Читаем A Million Thoughts: Learn All About Meditation from a Himalayan Mystic полностью

This creates a baggage of a different kind. It’s the heaviest load but an invisible one. We remain unaware of its weight as well as oblivious to its continuous build up.

From the moment you can recall to the present one, it has been on your consciousness. You have accepted it implicitly like a citizen accepts the laws of the country of residence. It is an unequivocal, silent and unconditional acceptance. If you haven’t guessed it already, I am referring to the huge weight of expectations. You may believe that you don’t have any or that you have only the basic and realistic ones. Think again, I urge you, after going through the following section.

When a lingering thought is not abandoned, it becomes a desire. When we contemplate on the fulfillment of desire and feel that it is our right to see it fulfilled, that somehow we deserve it – it becomes an expectation. For example, it’s 4 PM and you are sitting at work, partly bored and partly engaged in your assignment. Out of nowhere, an image of a nice meal crosses your mind. Rather than dropping the thought of food, you pursue it and soon find yourself craving for a good dinner when you get home. This is desire. Let’s say your wife is a homemaker and a good cook. Since she’s your wife and looking after the home, you ‘expect’ to be served a good meal for dinner. Or maybe you expect this way because you saw your mother or grandmother doing it when you were growing up. Or perhaps you expect it because you feel it’s the basic right of a husband. That’s what expectations are: desires with rights attached to them.

You get home and announce at the door, “Honey, I’m home!” You are ‘expecting’ a warm welcome, a hot meal. But Honey is not exactly sweet and welcoming today. Maybe she just found out that the dress she bought for Rs. 5,000 last week is on sale today for Rs. 2,700. You announce again but she tells you to stop shouting. What happens next is better left to your imagination.

Expectations are those desires you believe you have the right to see fulfilled. Due to our own conditioning by numerous factors, we develop expectations. They are the primary cause of all grief and stress. When we expect, we place a burden on ourselves as well as the one we expect from.

Different Kinds of Expectations

Lingering thoughts that we pursue and contemplate on become the building blocks of our world. Cemented in attachment, we keep erecting the walls of desires around us eventually finding ourselves completely trapped with no escape doors. Expectations are not just what we have from others or what they have from us. They are of three types in fact, and all three arise when we fail to drop the thought that seeded it at the first place.

From Self

The expectations we have from ourselves are at the root of our grief. We expect ourselves to be disciplined, calm, together, always caring and so on. But when we procrastinate, get angry, indulge immorally or act selfishly, somewhere we feel guilty. Even if no one was hurt or harmed in the process, we still feel bad. Primarily because we have certain expectations from ourselves and we failed to fulfill them. The troubling thing is that not all these expectations are right. Most of these have been handed down to us by our society, teachers, parents, peers, religion and so on.

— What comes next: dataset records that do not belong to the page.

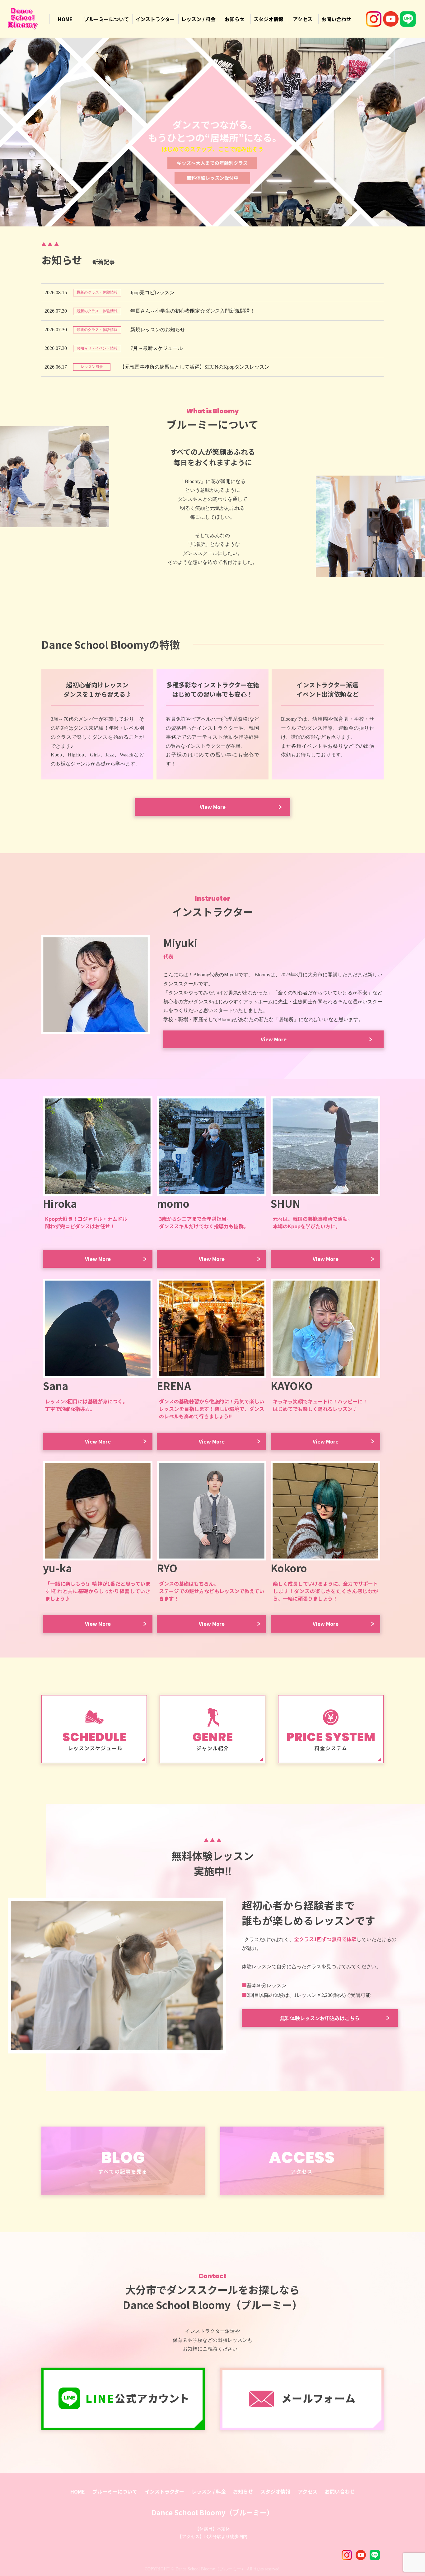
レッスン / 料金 (198, 19)
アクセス (302, 19)
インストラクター (155, 19)
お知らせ (235, 19)
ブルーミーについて (106, 19)
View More (213, 807)
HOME (65, 19)
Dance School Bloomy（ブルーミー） (212, 2512)
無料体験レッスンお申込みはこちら (320, 2018)
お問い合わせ (336, 19)
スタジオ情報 (268, 19)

Based on your education, samskara, upbringing, your social circle and your professional life – all of which play an important role in your conditioning – you expect yourself to be a certain way before others. You have set for yourself certain benchmarks and standards derived out of information passed onto you in many forms; normally based on the religion you practice and the company you keep in addition to other social and personal factors.

When these expectations, the ones you have from yourself, are not met, they give birth to shame and guilt. You feel low and tormented. In a state of as much denial as disbelief, you feel miserable and lost. You eternally stay buried under these expectations, majority of which is a big load of rubbish. With mindfulness you can filter them, keeping the ones that strengthen your consciousness and make you a more compassionate person.